▶ _WHAT IS BEING ASKED_
Print the part of the forum thread about Ruby's excitement around guests from "# Guests visiting" up to and including "timid towards strangers.".

▶ _TEXT BLOCK_
— begin —

# Guests visiting = Crazy V



## lilyloo (Jun 20, 2012)

We have always had this issue with Ruby to some degree, but I feel like she's getting worse despite me trying to control it more.

When guests enter our home she goes crazy. She'll run towards them, jump at them on occasion, whimper from excitement and do the zoomies around our house. She does this more so with my family members that she knows and likes but doesn't see on a daily basis. With our friends or other guests who she rarely sees, she isn't nearly as excited and it's not as big of an issue because she's a little timid towards strangers.

The other day I knew my mother in law was coming over, so I leashed Ruby and sat on the couch. When my MIL knocked on the door I shouted for her to come in. Ruby was already barking at his point. She continued barking and tried to pull towards her to say hello and was basically making a fool out of herself. I asked my MIL to ignore her. After about 30 seconds the barking stopped and Ruby whimpered for a bit but did eventually calm down. I let her off the leash after about 3 minutes and she was somewhat okay. Still excited to see her, but we avoided any jumping. 

If I kennel her when guest come over she barks and digs at the kennel to try to get out. She has such a loud and shrill bark it's impossible to talk over her!

She's 14 months old now and I am starting to get really frustrated and feel like we'll never get her to stop doing this. We've tried the whole asking guests to ignore/turn backs, etc. This does help to some degree and has her calm down QUICKER, but it definitely does not keep her from having this behavior in the first place. We have also tried squirting with water when she jumps up.

HELP!  Ruby is a good girl, but this is a major issue for us.


----------



## Vizsla Baby (Nov 4, 2011)

We have the same problem, and I've got 2 of them.


----------



## River (Sep 24, 2012)

Ruby probably knows who will allow jumping and over excitement around them, with our guest we have several, I have told them to ignore our dogs, if they don't want to listen. I leave it for them to deal with the dogs. And they know not to be nasty to my dogs, because they will then get it on the neck from me.

A gentle knee lift in the direction of the dog, not forcefall, and a hand out like they do when they say hello bear, you must have seen the nature programmes. Palm to the dogs face. Works for me with my with mine and other dogs.

I've even had friends saying what did you just do to my dog to get it not to jump on you.

I would tend to give them the chance to greet your guests, and if the don't remain calm then send her to her crate, till she calms down and stops whining. 

Turn the telly music up and ignore her.

As soon as she stops try her out, if it starts again back in. 



If its getting to you time to get tough. You know you can do it.


----------



## Watson (Sep 17, 2012)

I would suggest putting her into her crate when someone comes in and only letting her out when the barking stops. Let her dig/bark/roo and ignore until she settles. It will be annoying to deal with for a few minutes but after a few times she should get it. This is a self control issue which is not an easy thing for a V to get , but she eventually will. If ours can do it, I'm certain Ruby can too!


----------



## redbirddog (Apr 23, 2010)

I feel your pain. I put mine out in the yard until everyone who is visiting has been around about 1/2 an hour or so and then let the guests visit the dogs outside for awhile before they are allowed back in. 

Even at 5 and 6 years old, they love to greet new people with enthusiasm. Part of who they are. They are good kids otherwise.

— end —

▶ _SUPPLIED DATA_
— begin —

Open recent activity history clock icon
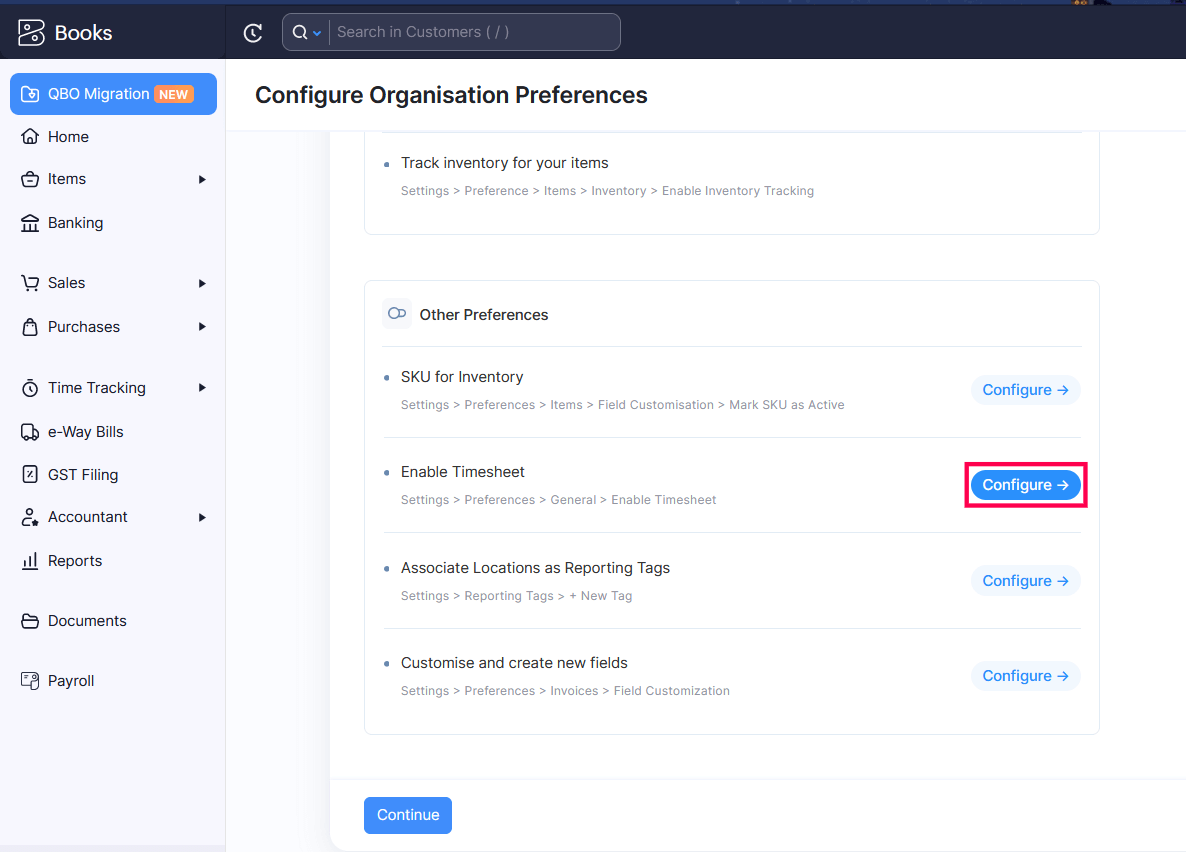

— end —

▶ _SOLUTION_
# Guests visiting = Crazy V



## lilyloo (Jun 20, 2012)

We have always had this issue with Ruby to some degree, but I feel like she's getting worse despite me trying to control it more.

When guests enter our home she goes crazy. She'll run towards them, jump at them on occasion, whimper from excitement and do the zoomies around our house. She does this more so with my family members that she knows and likes but doesn't see on a daily basis. With our friends or other guests who she rarely sees, she isn't nearly as excited and it's not as big of an issue because she's a little timid towards strangers.